The NHL rewards results. The Bruins did not get any.

But if there was any consolation in their loss, it was Montgomery’s discovery of Trent Frederic as a temporary first-liner.

Montgomery has been pleased with his No. 1 line of Pastrnak, Brad Marchand and Charlie Coyle. But the second-year coach is not one to let his lines linger in punchless games. All four of the Bruins’ lines failed to produce through two periods.

So Montgomery put Pastrnak on the second line with Pavel Zacha and Jake DeBrusk. Frederic, who had started the night as the No. 3 right wing, earned the first-line promotion. 

“There wasn’t much going on,” Montgomery said. “I thought Frederic was skating well. That’s why I moved him up there. Put Pasta with Zacha because that’s worked before. Put JD there so there was a speed and physical element on every line.”

It did not take long for Frederic to make an impact.

On their first shift, the new-look No. 1 line put two quick shots on net. Spencer Martin turned Frederic and Coyle aside. But Frederic stayed in the fight. He went below the goal line, won a puck from Brett Pesce and pushed a pass across the crease. Marchand slithered free for a backdoor slam dunk, making it a 2-1 game.
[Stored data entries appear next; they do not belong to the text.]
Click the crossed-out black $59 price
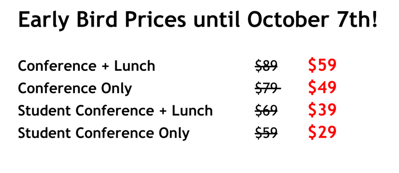266,133
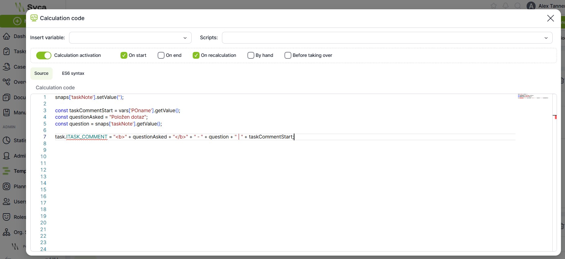Close the Calculation code dialog
The height and width of the screenshot is (259, 565).
(x=550, y=18)
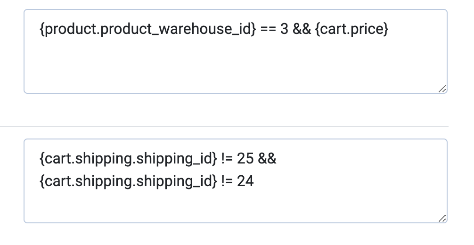Click the && operator after the number 3
The image size is (474, 245).
click(302, 30)
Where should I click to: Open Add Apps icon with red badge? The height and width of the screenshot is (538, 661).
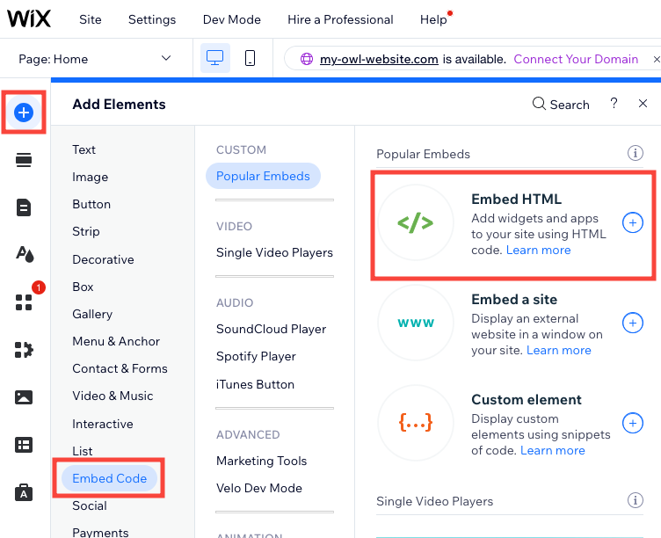click(x=24, y=302)
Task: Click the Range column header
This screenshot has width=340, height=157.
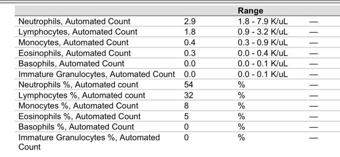Action: click(250, 11)
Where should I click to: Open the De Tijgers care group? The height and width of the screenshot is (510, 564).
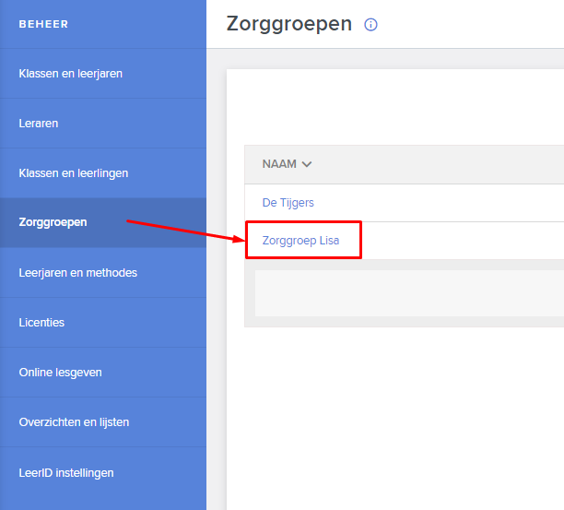click(x=288, y=203)
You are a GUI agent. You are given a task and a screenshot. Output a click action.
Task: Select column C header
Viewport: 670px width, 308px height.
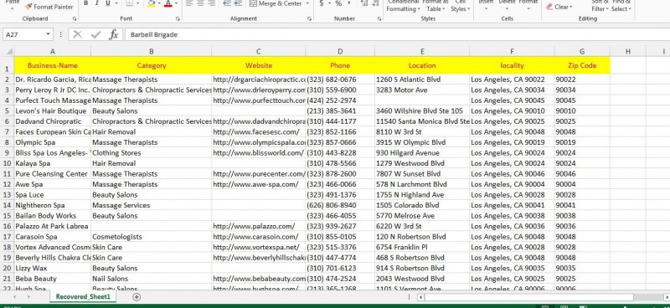[259, 52]
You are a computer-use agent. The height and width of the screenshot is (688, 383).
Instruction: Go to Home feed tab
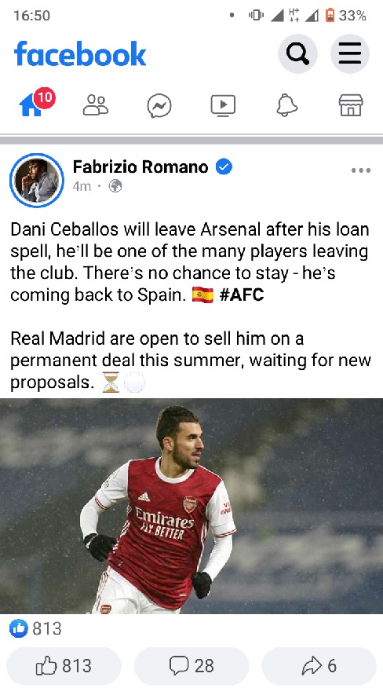coord(31,105)
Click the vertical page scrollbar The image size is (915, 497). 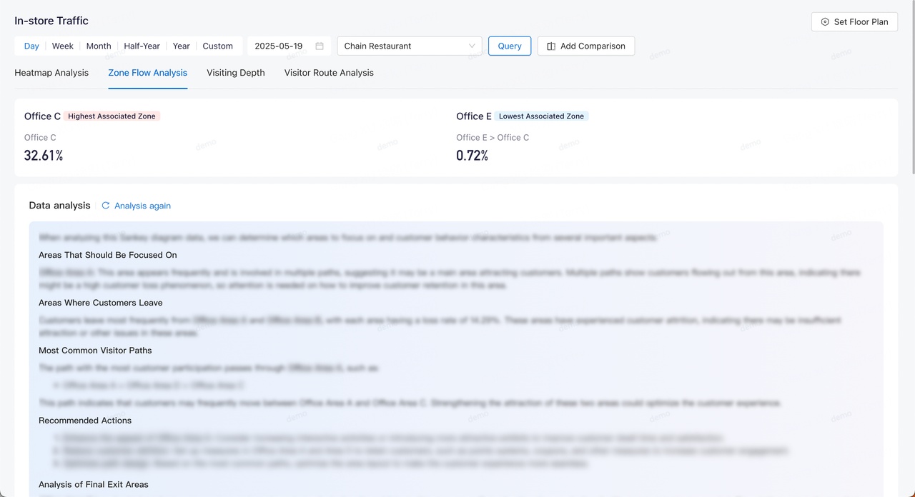tap(911, 86)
The 6-foot-3, 220-pound Frederic has the beef to win board battles and overpower smaller defensemen. He also skates well enough to make plays in open ice.

Later in the third, Frederic raced the puck down the left wing into the offensive zone. Frederic floated a far-post pass that Coyle deflected on net. Martin stoned Coyle. But Marchand found the rebound and tucked it in for his second strike, tying the game at 2-2.

“That faceoff goal they scored was all him,” Montgomery said of the tying marker. “Just carrying the puck, attacking the middle, making a great play with Charlie Coyle and getting the puck to the net. Trent Frederic’s a real confident player. He’s playing real good hockey for us now. It’s been a long time. He’s earned and deserved the ice time he’s getting.”

In previous years, Frederic was strictly a depth player. But all of his qualities — straight-line speed, power, wall work, the ability to play all three forward positions — are making him a go-to for Montgomery. He played 14:41 at even strength, most of any forward.

“He’s done this a couple times now where you shuffle the lines,” said Frederic. “It’s nice playing with those guys. Marsh has got 900 points in this league. Chucky’s not far behind. Just try to get those guys the puck.”

Montgomery likes how Frederic and Morgan Geekie’s down-low heaviness gives the Bruins a dependable depth duo. But Frederic’s role is not permanent. He can steer the way Montgomery deploys him based on his skating and game situation. Frederic has top-six stuff.

“He’s been phenomenal this year,” Marchand said. “He’s taken another big step, the way he’s competing and moving his feet and holding onto pucks. You can see his confidence right now. He’s seeing the ice really well. He’s not scared to hold on and make that extra play. It’s paying off. He did a great job setting up both those goals.”